8 Tips to Breathe & Brace CORRECTLY When Lifting Heavy (Also: #1 Mistake!)
/Let’s cover 8 tips on how to breathe and brace when lifting. Tips #1-4 cover how to do this correctly while tips #5-8 cover what not to do (i.e., common mistakes).
Tip #1: If the bar is moving, you’re not breathing.
Breathe in at the start of the movement, hold that breath throughout the entire rep, and then breathe it out at the end of the movement.
Remember this – if the bar is moving, you’re not breathing.
Breath is support, and thus we want to hold a nice full breath in our lungs when lifting. For example, in the squat, take a breath in at the top of the rep, hold that breath all the way down and back up again, and then release it after you’ve locked out the rep.
On the deadlift, breathe in when the bar is on the floor, hold that breath all the way up to lockout and then back down again, and then release that breath only when the bar is back on the floor.
Tip #2: How do you hold your breath correctly?
Specifically, you perform a Valsalva maneuver, i.e., you forcefully hold your breath against a closed glottis. Put another way, you hold your breath in your throat.
If you’re not sure how to do this, say the word “hick” and hold the “ck’ sound. If you do this, you’re performing the Valsalva maneuver correctly.
Tip #3: Get ready to take a punch.
As you perform your Valsalva maneuver, you’re going to make your midsection tight and rigid. Tighten every single muscle in your trunk (never say “core” unless you’re a “too-tight-polo-shirt-wearing-clip-board-holding-personal-trainer”). Pretend you’re about to take a punch right in the gut, and you’ll probably be doing this very well indeed.

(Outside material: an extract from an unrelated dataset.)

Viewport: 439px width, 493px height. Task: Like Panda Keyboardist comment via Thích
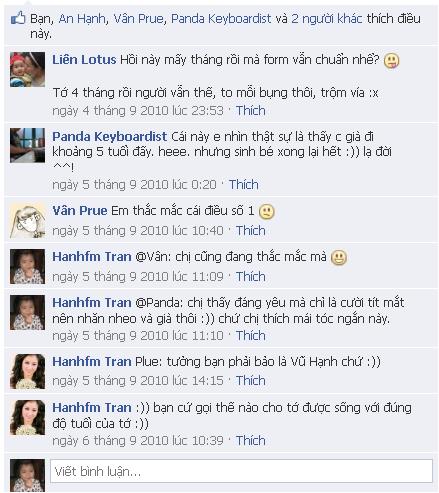pos(244,185)
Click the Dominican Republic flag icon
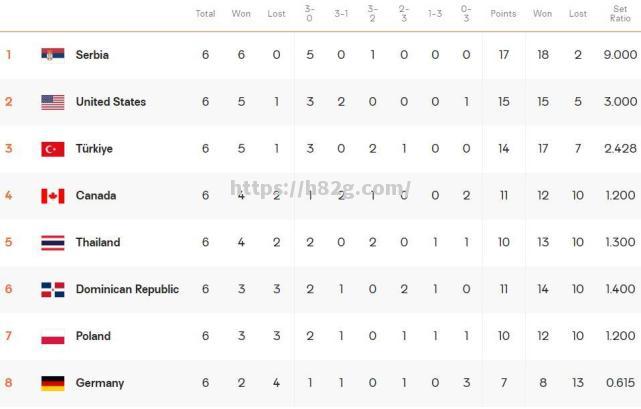 (53, 290)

Keep these muscles flexed rigidly all the way down and back up again (or all the way up and down again in the case of the the deadlift), and you’ll be bracing correctly.
Tip #4: Belt
Use a lifting belt.
Among other benefits, a belt provides excellent proprioceptive feedback on what you’re doing with the muscles of your midsection. Also, since you now have something to brace against, you can brace harder, i.e., you can use those trunk muscles more effectively with a belt than without a belt.
Tip #5: Don’t breathe like a buffoon when deadlifting.
Don’t release your breath at the top of the deadlift.
Remember – breath is support, so keep that support until the bar is resting on the floor again.
You’re not hanging out at the top of the deadlift for long – you’re not going to pass out before the bar is back on the deck, so this is easy to do in the technical sense, but releasing your breath at the top can be a difficult habit to break if you’ve been making this error for a while.
To fix this, cue yourself to “lift silently.” From the time the bar starts moving, your mouth shouldn’t make any noise until the bar is resting on the floor again, and this cue does an excellent job reminding you of this.
Tip #6: Don’t “bear down.”
The cue “bear down” is sometimes used to remind people to get tight and brace hard.
However, you never want to push anything in a downward direction when bracing correctly. You are not giving birth, nor are you pooping (although both involve the Valsalva maneuver), so don’t push anything downward when getting tight unless you want to be changing your pants after squatting.
Again, simply think of getting tight as preparing to take a punch. If anything, you can cue yourself to “bear in” (or “bear upward”) as if you’re trying to crush your belly button.
Tip #7: Don’t overcomplicate this.
You’ve been breathing your whole life without thinking about it. You’ve also been performing the Valsalva maneuver your whole life without thinking about it (e.g., anytime you’ve tried to push a stuck vehicle or heavy box).
With that said, now that you’re focused on breathing and bracing correctly, it’s easy to complicate it, and the “fitness social media” world loves to make this worse.
Take a big breath, brace hard like you’re going to get punched, and hold that through the entire rep.
Don’t buy into that old 80s and 90s fitness magazine nonsense about “breathing in on the way down and breathing out on the way up.” Again, if the bar is moving, you’re not breathing.
Tip #8: Don’t hold your breath with puffed out cheeks.
If you’re holding your breath with puffed out cheeks, i.e., if you’re holding your breath against your lips, you’re performing the Valsalva maneuver incorrectly.
This is probably the most common breathing and bracing error we see, so remember – you hold your breath in your throat and not in your mouth against your lips. If you’re doing it correctly, you should be able to Valsalva with your mouth closed or open. Try out the “hick” method back in tip #2, and you’ll be doing it correctly.
As always, we hope this helps you get stronger and live better.